Avec l’agression de l’Ukraine par la Russie, le calendrier de l’Union européenne va s’accélérer dans les domaines de la défense, de l’énergie et de l’accueil des réfugiés, annonce François Comet, secrétaire national adjoint du Parti Socialiste à l’Europe.
Cap Finistère : Comment expliquer que Vladimir Poutine se soit engagé dans cette guerre ?
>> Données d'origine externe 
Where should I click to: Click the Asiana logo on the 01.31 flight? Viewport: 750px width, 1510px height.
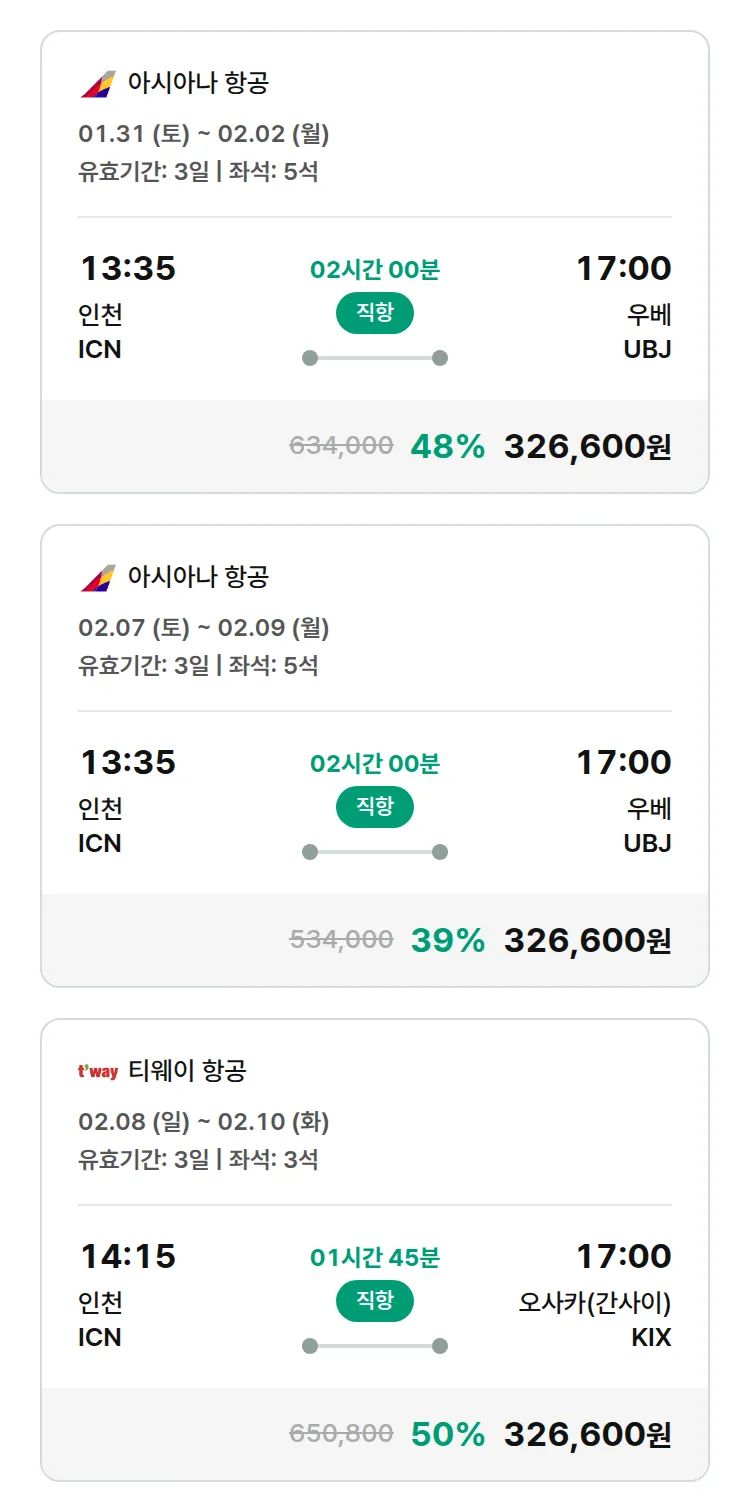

François Comet : Je crois qu’il s’attendait à une opération très rapide. Pour lui, l’entrée de ses troupes en Ukraine devait provoquer la chute rapide du gouvernement Zelensky et les Occidentaux n’auraient réagi que mollement. Un peu comme en 2014, lorsqu’il avait annexé la Crimée. Mais il n’avait sans doute pas anticipé la résistance ukrainienne et la détermination des Européens. Il n’avait probablement pas non plus mesuré l’hostilité d’une grande partie des Russes à cette guerre menée contre leurs cousins ukrainiens.
Cap Finistère : Les Socialistes européens parlent-ils d’une seule voix ?
François Comet : Oui. Les représentants du PSE se sont retrouvés au lendemain de l’attaque russe contre l’Ukraine et se sont très rapidement mis d’accord sur un communiqué commun pour condamner cette agression et exiger le retrait des troupes russes et l’annulation de la reconnaissance des républiques autoproclamées du Donetsk et de Lougansk. Ils ont demandé que des sanctions fortes soient prises contre le pouvoir russe. Ils ont insisté sur l’accueil digne des réfugiés. Ils ont également demandé à ce que des mesures soient prises pour accompagner les plus modestes qui seront impactés par la hausse du coût de l’énergie.
Cap Finistère : Cette guerre va-t-elle avoir des répercussions sur l’élargissement de l’Union à de nouveaux pays, dont l’Ukraine ?
François Comet : Évidemment. Nous ne pouvons pas décevoir les Ukrainiens. Mais il ne faut surtout pas croire que l’Ukraine puisse devenir le 28e membre de l’UE dans les mois qui viennent. Aujourd’hui, cinq pays sont à la porte de l’UE. Pour la Turquie les discussions sont au point mort. En ce qui concerne les Balkans, les discussions sont déjà bien avancées avec la Serbie et le Monténégro, même si la russophilie des Serbes peut poser quelques problèmes. L’Albanie et la Macédoine du Nord sont officiellement candidates, mais les négociations n’ont pas encore commencé. Emmanuel Macron s’était montré très réticent concernant l’élargissement de l’UE, contrairement à la nouvelle coalition allemande. L’inscription de l’Ukraine comme pays candidat à l’adhésion est un acte fort. Mais, il faudra probablement plusieurs années pour que l’Ukraine remplisse toutes les conditions d’adhésion à l’UE.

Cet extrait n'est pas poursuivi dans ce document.